Cite as R.C. § 149.433

Amended by 130th General Assembly File No. TBD, HB 487, §1, eff. 9/17/2014.

Effective Date: 05-15-2002; 09-28-2006

149.434 Public offices to maintain employee database.

(A) Each public office or person responsible for public records shall maintain a database or a list that includes the name and date of birth of all public officials and employees elected to or employed by that public office. The database or list is a public record and shall be made available upon a request made pursuant to section 149.43 of the Revised Code.

(B) As used in this section:

(1) "Employee" has the same meaning as in section 9.40 of the Revised Code.

(2) "Public official" has the same meaning as in section 117.01 of the Revised Code.

(3) "Public record" has the same meaning as in section 149.43 of the Revised Code.

Cite as R.C. § 149.434

Effective Date: 2008 HB46 09-01-2008

149.435 Confidentiality of records regarding abused children.

(A) As used in this section:

(1) "Abused child" has the same meaning as in section 2151.031 of the Revised Code.

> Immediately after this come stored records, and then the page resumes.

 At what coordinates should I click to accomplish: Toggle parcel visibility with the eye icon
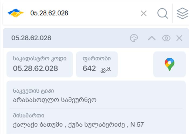[x=166, y=38]
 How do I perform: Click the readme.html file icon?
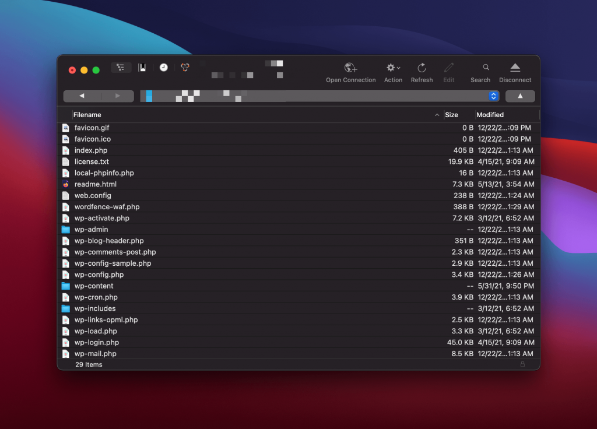[x=66, y=184]
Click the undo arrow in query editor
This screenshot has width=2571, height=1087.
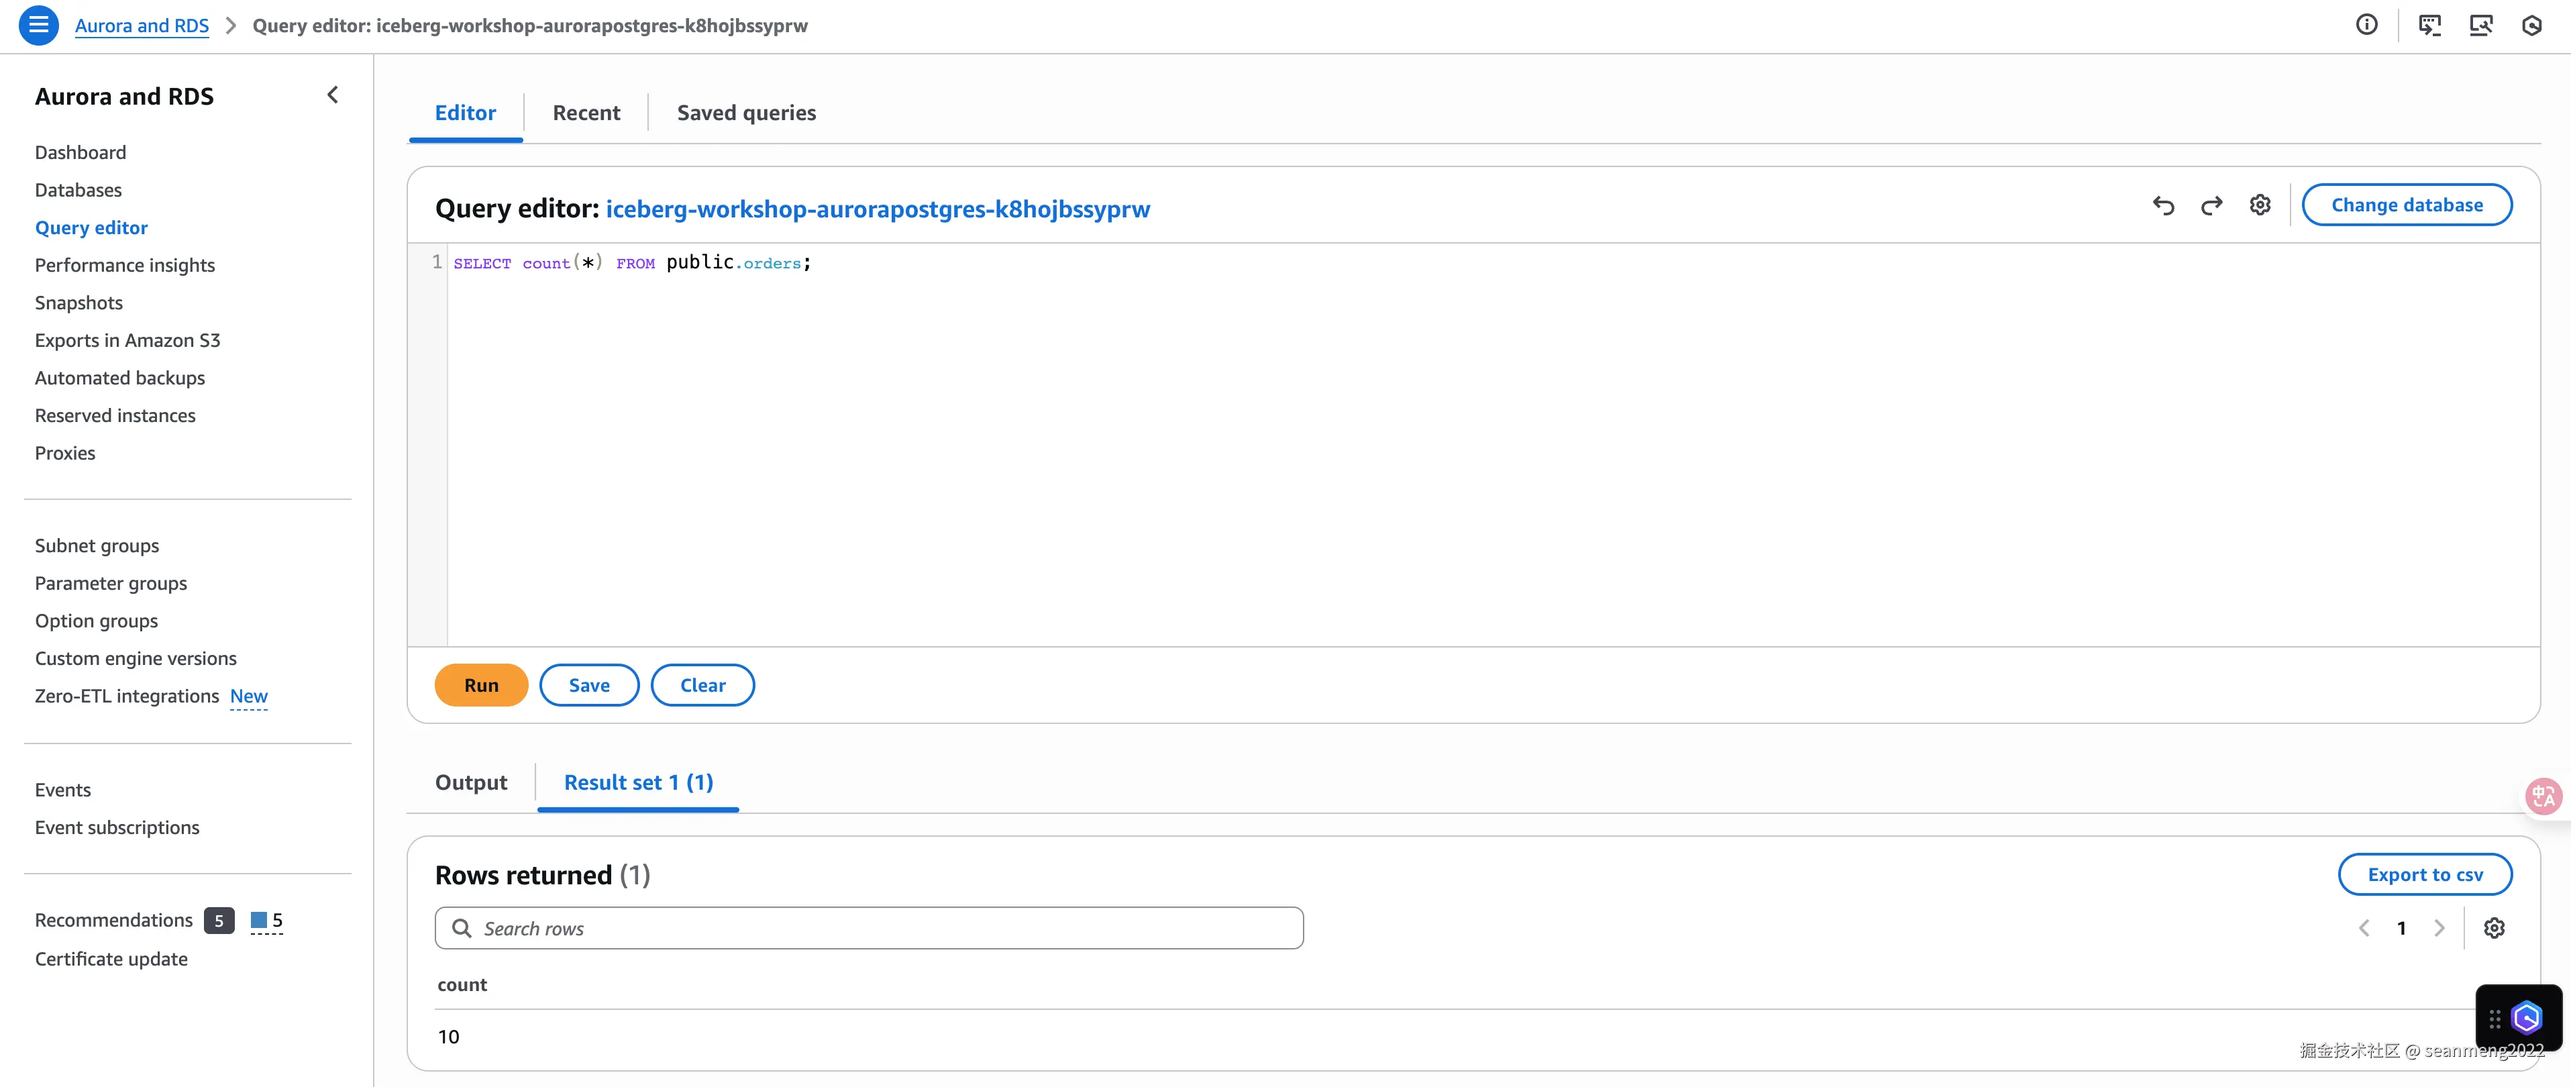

(2) "Confidential law enforcement investigatory record" has the same meaning as in section 149.43 of the Revised Code.

(3) "Law enforcement agency" means a municipal or township police department, the office of a sheriff, the state highway patrol, federal law enforcement, a county prosecuting attorney, the office of the United States attorney, or a state or local governmental body that enforces criminal laws and that has employees who have a statutory power of arrest.

(4) "Prosecutor" has the same meaning as in section 2935.01 of the Revised Code.

(5) "Routine factual report" means a police blotter, arrest log, incident report, or other record of events maintained in paper, electronic, or other form by a law enforcement agency, other than a confidential law enforcement investigatory record.

(B)

(1) Except as provided in division (C) of this section, a law enforcement agency or employee of a law enforcement agency shall not disclose a name or other information contained in a routine factual report that is highly likely to identify an alleged delinquent child or arrestee who is also an abused child and who is under eighteen years of age at the time the report is created. If the agency or employee does not know whether the alleged delinquent child or arrestee is an abused child, the agency or employee shall attempt to determine whether or not the alleged delinquent child or arrestee is an abused child and shall not disclose the name or other information before making the determination.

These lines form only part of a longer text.